Branch works simply. Users download the Branch App., then provide their personal details to sign up. Then one invites friends to join so they form a network of trusted friends within Branch. The network increases one’ ability to access quick, fast loans. Loans are send to the reciepient’s M-PESA within 24 hours after approval. Once a borrower pays back the principle plus the fees, they can start to borrow and repay becoming eligible for larger, cheaper loans into the future.
The firm charges around 6 to 12 percent on each loan it issues and the more someone borrows the cheaper their loans become because it’s unsecured but based on machine learning algorithms which query Facebook connections and a user’s M-PESA transactions before qualifying them for loans. The loans are from 2 weeks to six months.
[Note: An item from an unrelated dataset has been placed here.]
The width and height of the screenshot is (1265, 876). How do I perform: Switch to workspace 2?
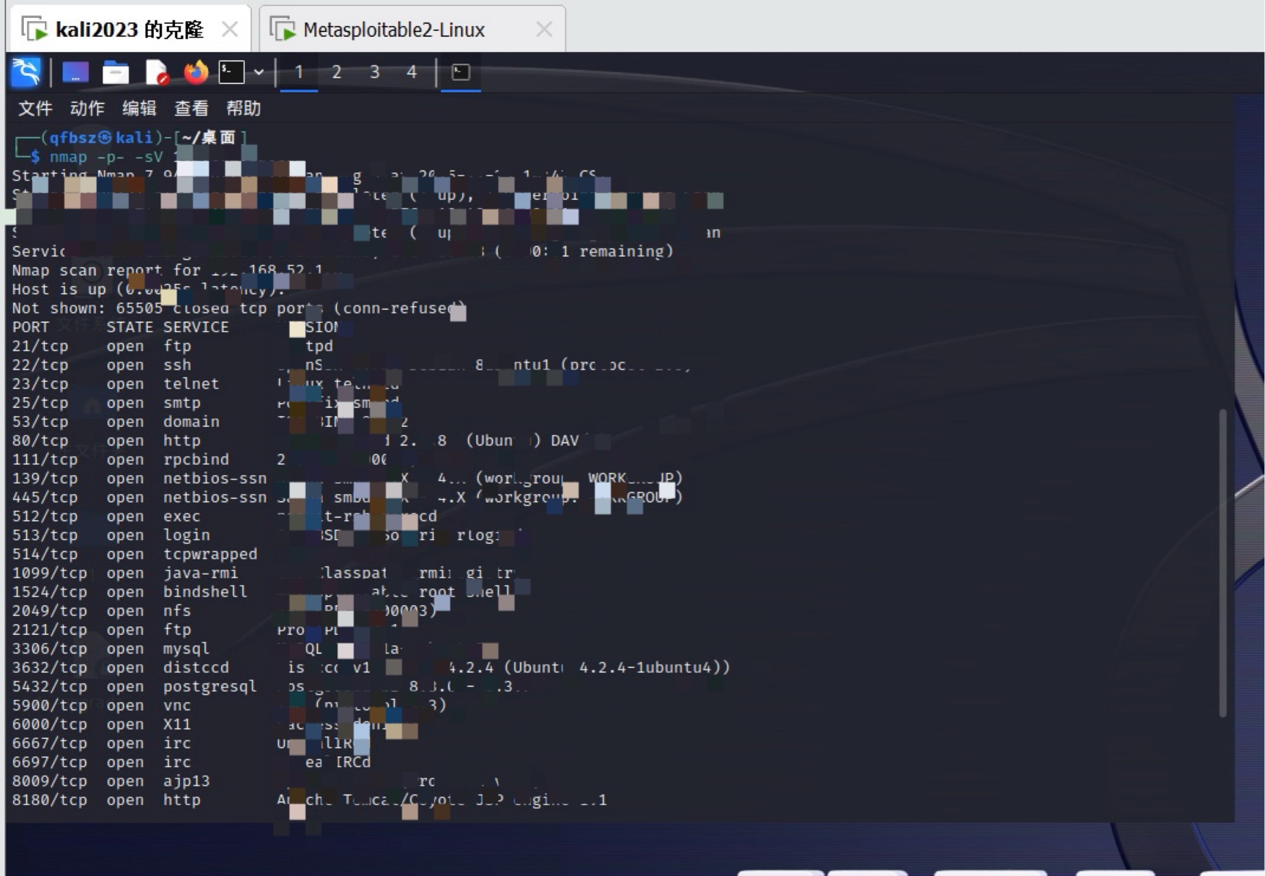(x=337, y=72)
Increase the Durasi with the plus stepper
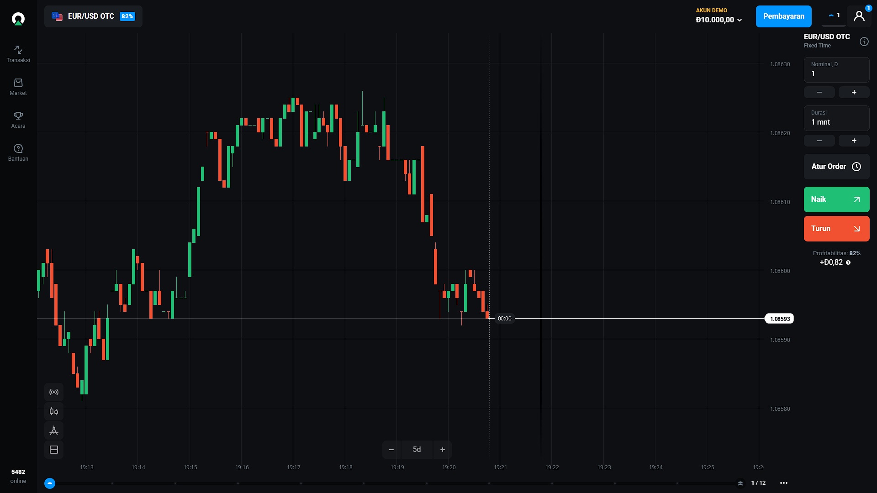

Branch uses the trust networks from its users digital connections as credit scores so the friends one has matters. Branch says it aims to bridge the financing gap to increase banking options and flexibility to allow its customers to pursue their dreams.Branch will compete players such as Mkopo Rahisi, Kenya’s CBA and Safaricom’s M-SHWARI and KCB and Safaricom’s KCB-MPESA. The advantage it has over others is that it’s going into long-term lending and not short-term lending as its competitors.